# YOUR INSTRUCTIONS:
From the line with "At what coordinates should I click to accomplish: Check" through the line with "You are a computer-use agent. This", repeat the entries verbatim, both end lines included, and add nothing.

Stored items from a collection:
....
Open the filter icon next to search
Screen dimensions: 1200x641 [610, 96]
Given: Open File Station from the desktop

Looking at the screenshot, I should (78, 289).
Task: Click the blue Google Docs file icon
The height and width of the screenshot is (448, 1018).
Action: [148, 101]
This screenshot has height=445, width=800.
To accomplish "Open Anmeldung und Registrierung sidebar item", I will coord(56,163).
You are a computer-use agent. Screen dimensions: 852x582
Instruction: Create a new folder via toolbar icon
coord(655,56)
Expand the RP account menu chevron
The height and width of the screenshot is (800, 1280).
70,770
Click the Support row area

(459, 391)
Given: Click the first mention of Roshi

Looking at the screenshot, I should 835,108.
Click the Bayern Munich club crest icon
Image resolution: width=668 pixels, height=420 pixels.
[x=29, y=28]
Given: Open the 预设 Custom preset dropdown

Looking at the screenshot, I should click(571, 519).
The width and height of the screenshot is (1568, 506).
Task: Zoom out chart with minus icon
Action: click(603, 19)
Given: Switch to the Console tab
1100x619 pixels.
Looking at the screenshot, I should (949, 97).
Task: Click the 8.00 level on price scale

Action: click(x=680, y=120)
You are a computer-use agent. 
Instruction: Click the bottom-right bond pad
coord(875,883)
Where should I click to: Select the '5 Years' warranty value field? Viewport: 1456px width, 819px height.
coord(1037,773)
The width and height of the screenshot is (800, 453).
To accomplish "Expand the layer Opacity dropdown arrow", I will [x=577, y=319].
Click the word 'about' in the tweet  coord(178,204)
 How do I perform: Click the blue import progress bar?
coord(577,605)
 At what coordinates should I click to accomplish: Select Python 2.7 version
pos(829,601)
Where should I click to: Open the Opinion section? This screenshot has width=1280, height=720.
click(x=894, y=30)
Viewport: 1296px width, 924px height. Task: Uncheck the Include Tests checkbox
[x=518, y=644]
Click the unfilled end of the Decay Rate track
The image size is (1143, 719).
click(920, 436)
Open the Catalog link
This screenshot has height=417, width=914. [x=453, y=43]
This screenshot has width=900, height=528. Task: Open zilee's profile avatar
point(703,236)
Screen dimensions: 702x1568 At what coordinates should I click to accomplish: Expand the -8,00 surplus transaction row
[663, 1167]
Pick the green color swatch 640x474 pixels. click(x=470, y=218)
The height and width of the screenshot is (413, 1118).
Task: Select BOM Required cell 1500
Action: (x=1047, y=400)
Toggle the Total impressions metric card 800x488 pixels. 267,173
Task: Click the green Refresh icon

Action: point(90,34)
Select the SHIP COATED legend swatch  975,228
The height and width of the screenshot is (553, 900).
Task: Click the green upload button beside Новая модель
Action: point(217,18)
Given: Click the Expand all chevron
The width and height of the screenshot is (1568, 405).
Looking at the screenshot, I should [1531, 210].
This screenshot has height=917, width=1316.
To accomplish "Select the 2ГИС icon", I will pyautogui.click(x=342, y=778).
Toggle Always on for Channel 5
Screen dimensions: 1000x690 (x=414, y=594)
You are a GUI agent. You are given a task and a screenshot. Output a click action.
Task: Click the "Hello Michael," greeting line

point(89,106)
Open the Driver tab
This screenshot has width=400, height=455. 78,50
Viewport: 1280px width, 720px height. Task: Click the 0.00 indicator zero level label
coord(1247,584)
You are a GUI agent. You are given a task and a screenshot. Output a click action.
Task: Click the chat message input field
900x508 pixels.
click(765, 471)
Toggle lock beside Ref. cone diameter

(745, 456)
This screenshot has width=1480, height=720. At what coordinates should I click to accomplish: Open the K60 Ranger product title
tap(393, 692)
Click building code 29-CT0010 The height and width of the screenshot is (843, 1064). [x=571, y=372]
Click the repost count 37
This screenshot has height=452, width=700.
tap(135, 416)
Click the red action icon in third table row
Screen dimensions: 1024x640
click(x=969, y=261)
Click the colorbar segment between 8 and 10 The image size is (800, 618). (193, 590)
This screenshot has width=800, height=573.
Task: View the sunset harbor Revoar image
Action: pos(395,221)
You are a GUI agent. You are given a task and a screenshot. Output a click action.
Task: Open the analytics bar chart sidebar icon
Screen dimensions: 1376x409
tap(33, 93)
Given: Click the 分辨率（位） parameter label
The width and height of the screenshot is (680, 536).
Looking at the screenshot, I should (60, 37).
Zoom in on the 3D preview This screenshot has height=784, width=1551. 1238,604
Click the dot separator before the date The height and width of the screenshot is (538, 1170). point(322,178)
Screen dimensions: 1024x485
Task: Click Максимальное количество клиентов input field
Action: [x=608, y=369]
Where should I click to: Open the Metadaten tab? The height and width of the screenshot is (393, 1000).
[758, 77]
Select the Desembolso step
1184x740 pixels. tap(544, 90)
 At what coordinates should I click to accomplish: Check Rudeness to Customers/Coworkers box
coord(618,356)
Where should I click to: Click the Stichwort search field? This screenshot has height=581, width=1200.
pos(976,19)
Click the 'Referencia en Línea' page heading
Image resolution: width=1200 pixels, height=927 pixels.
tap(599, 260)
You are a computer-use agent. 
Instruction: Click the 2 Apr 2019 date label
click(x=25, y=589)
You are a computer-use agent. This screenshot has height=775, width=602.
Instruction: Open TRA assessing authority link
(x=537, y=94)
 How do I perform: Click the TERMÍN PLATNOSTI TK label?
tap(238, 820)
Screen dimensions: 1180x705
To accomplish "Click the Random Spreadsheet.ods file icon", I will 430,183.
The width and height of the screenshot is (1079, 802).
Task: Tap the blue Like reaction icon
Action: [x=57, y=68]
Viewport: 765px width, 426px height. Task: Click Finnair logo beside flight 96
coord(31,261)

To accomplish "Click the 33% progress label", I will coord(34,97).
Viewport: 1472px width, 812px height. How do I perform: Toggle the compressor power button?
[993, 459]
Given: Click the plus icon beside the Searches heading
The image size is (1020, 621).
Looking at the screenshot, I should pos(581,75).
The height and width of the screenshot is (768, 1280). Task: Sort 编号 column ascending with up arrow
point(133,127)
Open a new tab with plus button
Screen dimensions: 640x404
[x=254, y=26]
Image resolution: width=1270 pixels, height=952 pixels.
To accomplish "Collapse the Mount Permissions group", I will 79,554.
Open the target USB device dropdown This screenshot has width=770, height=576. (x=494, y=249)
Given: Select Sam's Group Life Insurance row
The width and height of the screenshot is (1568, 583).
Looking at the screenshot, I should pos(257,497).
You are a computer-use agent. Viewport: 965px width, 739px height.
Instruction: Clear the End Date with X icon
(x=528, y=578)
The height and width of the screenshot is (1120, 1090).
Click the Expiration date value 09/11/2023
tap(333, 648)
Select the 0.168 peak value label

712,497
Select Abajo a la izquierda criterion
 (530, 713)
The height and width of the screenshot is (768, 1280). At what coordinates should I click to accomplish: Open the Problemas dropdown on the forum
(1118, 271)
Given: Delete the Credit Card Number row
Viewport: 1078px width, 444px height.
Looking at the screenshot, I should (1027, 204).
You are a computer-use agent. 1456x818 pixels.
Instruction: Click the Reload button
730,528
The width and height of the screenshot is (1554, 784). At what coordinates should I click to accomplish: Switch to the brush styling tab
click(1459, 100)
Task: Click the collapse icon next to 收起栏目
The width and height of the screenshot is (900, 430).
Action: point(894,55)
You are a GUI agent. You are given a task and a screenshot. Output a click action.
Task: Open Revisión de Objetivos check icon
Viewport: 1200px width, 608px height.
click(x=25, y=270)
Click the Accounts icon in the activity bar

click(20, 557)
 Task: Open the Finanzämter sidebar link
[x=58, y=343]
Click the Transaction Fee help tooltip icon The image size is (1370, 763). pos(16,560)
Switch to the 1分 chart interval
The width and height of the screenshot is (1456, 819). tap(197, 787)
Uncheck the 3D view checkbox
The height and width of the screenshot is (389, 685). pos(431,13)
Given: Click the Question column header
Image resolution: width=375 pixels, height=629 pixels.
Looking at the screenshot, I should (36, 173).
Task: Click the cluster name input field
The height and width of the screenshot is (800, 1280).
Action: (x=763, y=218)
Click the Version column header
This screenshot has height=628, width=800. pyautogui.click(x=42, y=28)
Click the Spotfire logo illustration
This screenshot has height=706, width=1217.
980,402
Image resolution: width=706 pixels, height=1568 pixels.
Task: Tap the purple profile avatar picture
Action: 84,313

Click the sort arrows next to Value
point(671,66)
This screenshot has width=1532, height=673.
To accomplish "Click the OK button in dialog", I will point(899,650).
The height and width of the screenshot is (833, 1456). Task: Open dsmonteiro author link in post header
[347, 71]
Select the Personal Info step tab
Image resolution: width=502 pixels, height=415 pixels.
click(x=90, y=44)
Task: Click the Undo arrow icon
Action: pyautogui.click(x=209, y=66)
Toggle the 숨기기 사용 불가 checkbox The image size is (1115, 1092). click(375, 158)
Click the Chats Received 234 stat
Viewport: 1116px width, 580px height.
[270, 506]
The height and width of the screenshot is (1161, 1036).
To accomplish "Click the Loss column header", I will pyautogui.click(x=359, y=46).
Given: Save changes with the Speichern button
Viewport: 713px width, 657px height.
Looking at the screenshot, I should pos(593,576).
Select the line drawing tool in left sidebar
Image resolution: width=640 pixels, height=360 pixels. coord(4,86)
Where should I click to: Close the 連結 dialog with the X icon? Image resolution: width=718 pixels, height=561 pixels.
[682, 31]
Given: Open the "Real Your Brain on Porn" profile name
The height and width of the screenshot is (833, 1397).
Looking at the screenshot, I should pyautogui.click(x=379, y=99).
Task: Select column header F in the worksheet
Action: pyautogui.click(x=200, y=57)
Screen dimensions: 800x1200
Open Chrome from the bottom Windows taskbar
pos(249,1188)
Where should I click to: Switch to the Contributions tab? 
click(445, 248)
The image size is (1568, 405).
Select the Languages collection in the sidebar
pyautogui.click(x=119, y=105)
....
# SOLUTION TO THIS PROBLEM:
 At what coordinates should I click to accomplish: Check Rudeness to Customers/Coworkers box
coord(618,356)
Where should I click to: Click the Stichwort search field? This screenshot has height=581, width=1200.
pos(976,19)
Click the 'Referencia en Línea' page heading
Image resolution: width=1200 pixels, height=927 pixels.
tap(599, 260)
You are a computer-use agent. 
Instruction: Click the 2 Apr 2019 date label
click(x=25, y=589)
You are a computer-use agent. This screenshot has height=775, width=602.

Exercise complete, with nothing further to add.